The Human Microbiota present in the body

Trillions of microorganisms habit the human body. Bacteria, fungi, viruses and archaea that are part of the human microbiota colonize the skin, the gastrointestinal tract, the airway tract, the sexual organs, and the eyes. The microbiota plays a crucial role in human body for the synergic functions in metabolic homeostasis, immunology and endocrine functions.

On 2007, the National Institute of Health has launched the Human Microbiome Project (HMP) with the aim of study the microbial flora in human in health and disease states, starting from the microbioma (the genoma of the microorganisms). In fact, nowadays, the advances in the next-generation sequencing and in bioinformatic database have revealed the presence of different microorganisms that habit the human body. The HMP has studied the microbioma in skin, urogenital tract, oral mucosa, and nasal mucosa [1]. An emergent interest in ocular surface microbiota and the effect of gut microbiota in eye and brain has lead on new research field and new clinical investigations[2].

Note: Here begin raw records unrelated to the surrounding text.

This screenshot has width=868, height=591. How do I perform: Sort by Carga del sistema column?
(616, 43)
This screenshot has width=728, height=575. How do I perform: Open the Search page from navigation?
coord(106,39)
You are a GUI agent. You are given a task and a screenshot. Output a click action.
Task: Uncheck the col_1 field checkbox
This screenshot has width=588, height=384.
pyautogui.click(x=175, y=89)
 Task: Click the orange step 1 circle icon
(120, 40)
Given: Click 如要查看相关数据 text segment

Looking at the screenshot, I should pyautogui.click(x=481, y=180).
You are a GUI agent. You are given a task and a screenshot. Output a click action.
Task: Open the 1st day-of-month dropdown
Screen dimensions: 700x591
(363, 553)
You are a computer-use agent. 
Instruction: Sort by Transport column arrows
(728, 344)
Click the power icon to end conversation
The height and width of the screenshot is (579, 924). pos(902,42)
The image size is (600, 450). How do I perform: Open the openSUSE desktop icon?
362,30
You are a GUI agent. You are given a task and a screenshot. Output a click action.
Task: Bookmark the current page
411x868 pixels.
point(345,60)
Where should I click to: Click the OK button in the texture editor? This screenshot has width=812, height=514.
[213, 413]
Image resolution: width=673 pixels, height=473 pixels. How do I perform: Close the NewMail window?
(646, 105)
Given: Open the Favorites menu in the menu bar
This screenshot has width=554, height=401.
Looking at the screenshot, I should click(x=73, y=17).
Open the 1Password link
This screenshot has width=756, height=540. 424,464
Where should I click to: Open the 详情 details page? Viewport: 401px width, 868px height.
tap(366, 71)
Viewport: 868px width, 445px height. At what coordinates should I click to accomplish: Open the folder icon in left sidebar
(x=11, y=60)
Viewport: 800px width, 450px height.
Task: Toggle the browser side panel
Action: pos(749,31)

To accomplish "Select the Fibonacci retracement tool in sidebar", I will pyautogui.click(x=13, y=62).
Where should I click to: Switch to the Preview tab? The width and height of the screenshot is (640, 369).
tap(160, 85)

The skin flora or skin microbiota counts commensal or mutualistic bacteria from 19 phyla, counting around of 1000 species[3](Figure 1). The oral, upper digestive, and upper respiratory tract microbioma sequences can be found in the human oral microbioma database and its extension (HOMD and eHOMD). These repositories created by the HMP contains information of about 772 procaryotic species, of which just the 30% is uncultivable and just the 57% of the remaining 70% has been assigned to a known species[4].

cherry_biotech_microbiota_bacteria-distribution-different-area-human-skin

The figure 1 shows the bacteria distribution in different areas of the human skin. CC By Darryl Leja, NHGRI.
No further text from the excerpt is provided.